Marcher sur la croûte

Lettre vagabonde – 19 mars 2013

Au mois de mars, j’acquiers un pouvoir démesuré, une souveraine liberté; marcher sur la croûte. Quelques jours du mois rassemblent les conditions idéales pour la formation de la neige durcie. Une pluie abondante suivie d’un temps froid doit recouvrir la neige sans l’ajout d’une autre chute. Je chausse alors mes bottes de sept lieues pour me lancer en pleine nature, sillonnant en tous sens, hors de tout sentier battu, un univers habituellement inaccessible. Le marais, les forêts enchevêtrées de broussailles et de chablis, les cours d’eau et la caillasse sont enfouis sous une plateforme solide comme le roc. Ni ski ni raquette aux pieds, les pas libres comme l’air.
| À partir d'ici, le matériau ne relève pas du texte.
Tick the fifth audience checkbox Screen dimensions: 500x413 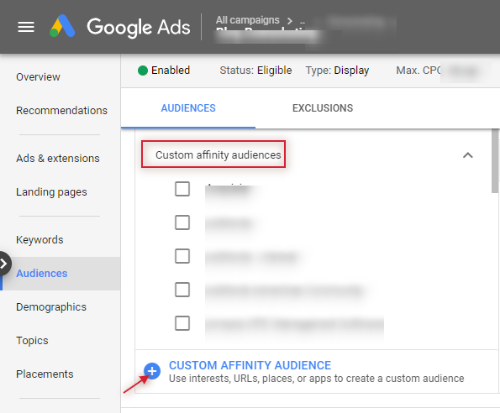[x=182, y=323]
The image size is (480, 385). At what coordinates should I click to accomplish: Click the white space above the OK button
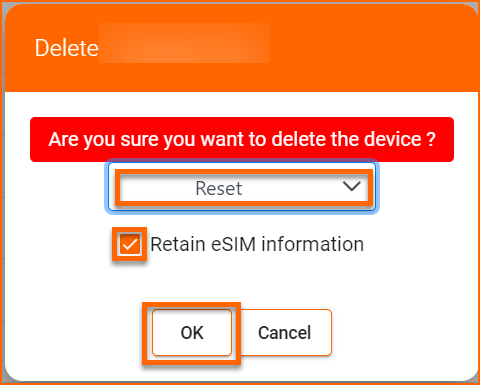192,283
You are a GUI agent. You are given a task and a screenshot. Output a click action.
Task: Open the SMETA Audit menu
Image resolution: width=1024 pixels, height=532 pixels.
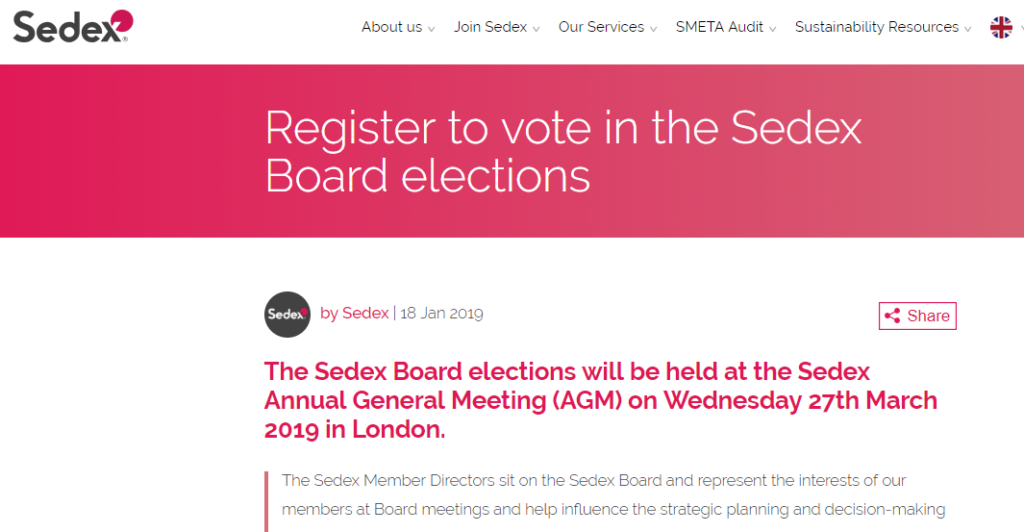pos(719,27)
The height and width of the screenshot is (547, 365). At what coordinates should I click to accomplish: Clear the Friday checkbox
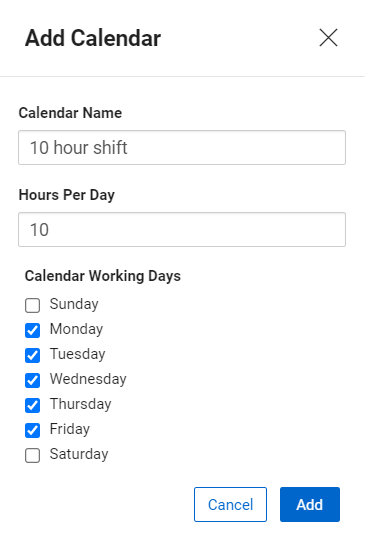click(x=32, y=430)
Je redeviens l’enfant à qui on donne accès à un terrain de jeu aussi vaste que son imagination peut le supporter, imprévisible et inépuisable. Marcher sur la croûte, c’est devenir navigateur sur l’océan infini, aigle des montagnes, Robinson Crusoé sur son île ou le Tartarin de Tarascon d’Alphonse Daudet. Et comme la poète Françoise Bujold, « je me laisse redevenir sauvage. »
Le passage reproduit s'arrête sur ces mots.